Syngenta's own studies confirmed atrazine disrupted hormones in amphibians and humans, but company funded attacks on independent scientists reporting similar findings.
“Atrazine is one of the most thoroughly studied herbicides and poses no risk to human health”
From “crazy” to confirmed
The Claim Is Made
This is the moment they called it crazy.
When UC Berkeley biologist Tyrone Hayes published research showing that the herbicide atrazine was disrupting hormones in frogs, he expected scientific debate. What he got instead was a coordinated campaign to discredit him—funded by the very company whose product his research had implicated.
Atrazine is one of the most widely used herbicides in America. Applied to millions of acres of corn crops annually, it has seeped into drinking water supplies across the Midwest and beyond. For decades, the herbicide's manufacturer, the Swiss chemical giant Syngenta, had assured regulators and the public that atrazine was safe at approved levels.

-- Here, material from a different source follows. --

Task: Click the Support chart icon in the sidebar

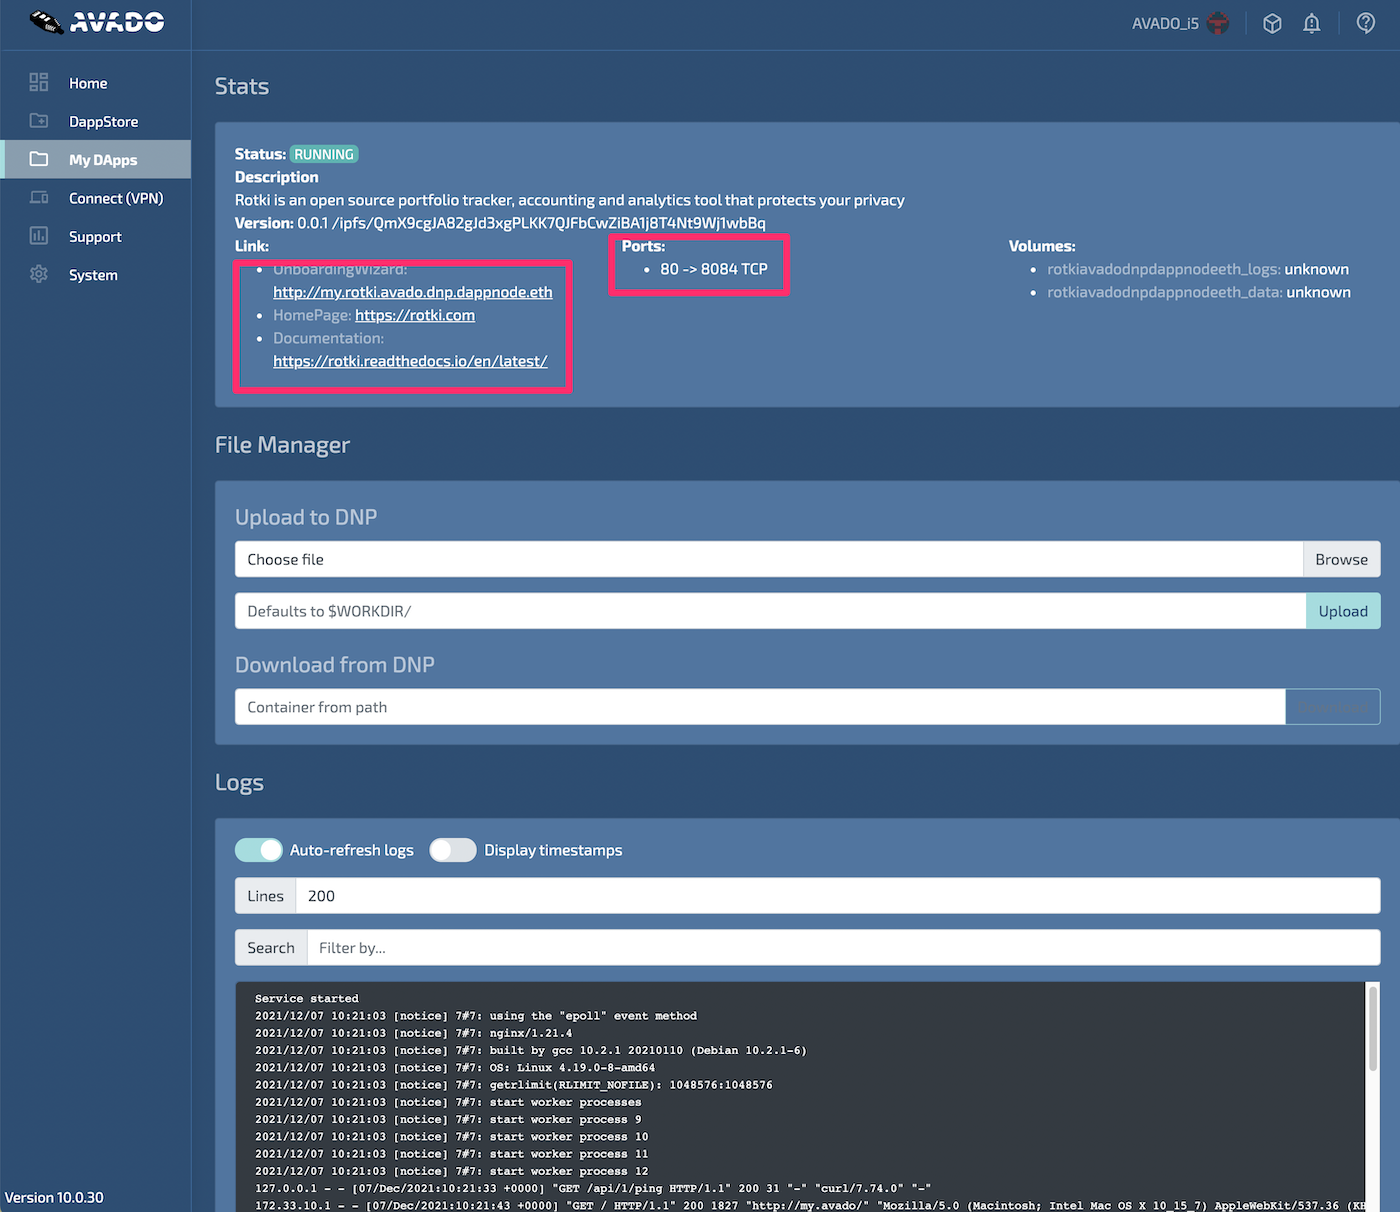Action: pos(39,236)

Hayes's findings, first published in the early 2000s, suggested otherwise. His peer-reviewed studies demonstrated that atrazine exposure caused feminization in male frogs, reducing testosterone levels and disrupting reproductive systems. More troubling, his research indicated the chemical affected hormonal systems at concentrations well below what the Environmental Protection Agency considered safe for humans.
Syngenta's response was swift and methodical. Rather than engage Hayes directly in the scientific literature, the company funded independent researchers to attack his methodology and conclusions. Internal communications and later court documents revealed that Syngenta had orchestrated a deliberate strategy to create doubt about Hayes's work—a playbook remarkably similar to tobacco industry tactics from decades past.

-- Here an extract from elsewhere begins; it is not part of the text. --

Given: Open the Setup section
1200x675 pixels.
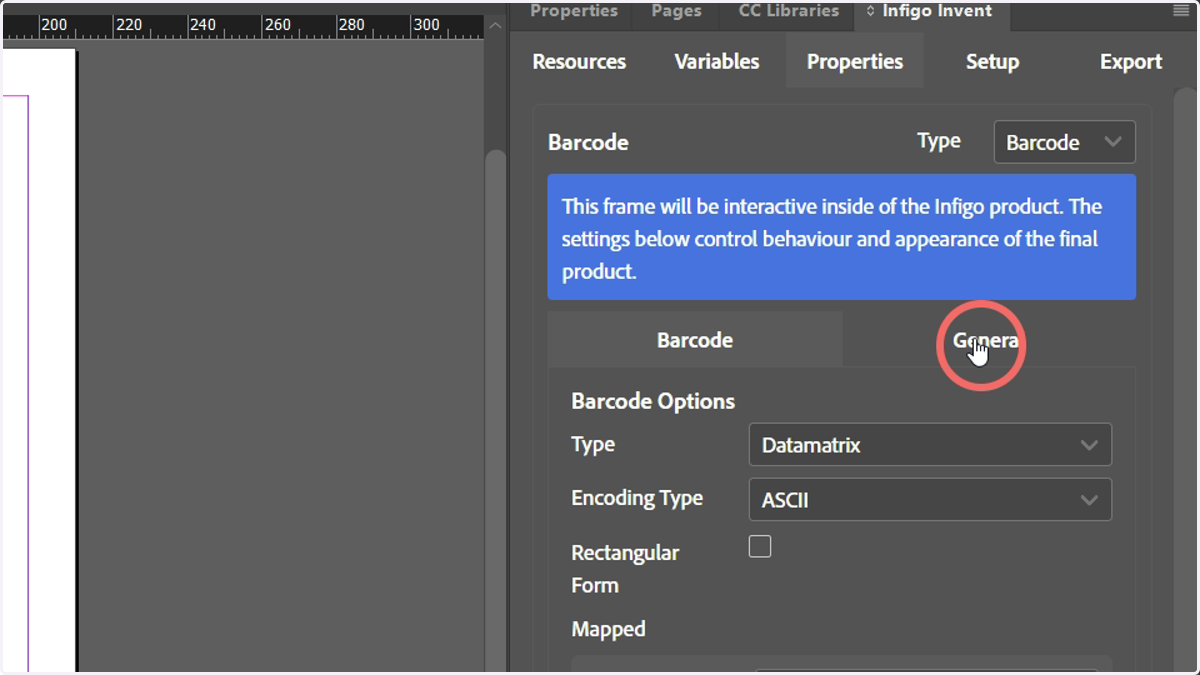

The company had a compelling financial incentive. Atrazine generated hundreds of millions of dollars in annual revenue. Restrictions or bans would threaten that income stream. So Syngenta funded studies designed to cast doubt, supported sympathetic researchers, and worked behind the scenes to influence regulatory decisions.
Yet Syngenta's own internal research had reached conclusions strikingly similar to Hayes's findings. Company scientists had documented hormonal disruption from atrazine exposure in their own laboratory studies. These results weren't widely publicized. Instead, they were tucked into regulatory filings and internal documents, while the company's public relations apparatus attacked independent researchers reaching the same conclusions.

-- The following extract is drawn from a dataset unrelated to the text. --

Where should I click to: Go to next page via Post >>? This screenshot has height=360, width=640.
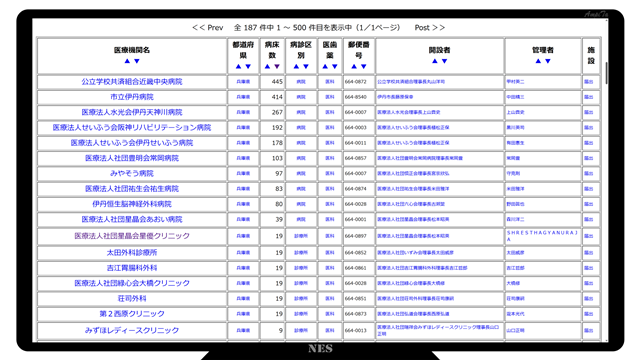[x=430, y=28]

The evidence of Syngenta's duplicity emerged through litigation and regulatory investigations. Court documents and depositions revealed a stark contrast between what the company knew internally and what it claimed publicly. The strategy worked for years—regulators largely accepted Syngenta's position, and atrazine remained unrestricted in the United States even as the European Union moved toward restrictions based partly on concerns about endocrine disruption.
Hayes's career suffered for his findings. He faced professional isolation, funding challenges, and relentless attacks on his credibility. Meanwhile, atrazine continued to be applied across American farmland and remained detectable in municipal water supplies.
This case matters because it demonstrates how corporate interests can distort scientific understanding of public health risks. It reveals that a company can simultaneously acknowledge internal evidence of harm while funding external campaigns to deny that same harm. And it shows how individual scientists willing to publish inconvenient findings face professional consequences for challenging powerful economic interests.
Today, atrazine remains one of America's most commonly used herbicides. The scientific consensus on its hormonal effects has shifted, but regulatory action has been slower. The lesson is clear: what companies knew, and when they knew it, often tells a very different story than what they told the public.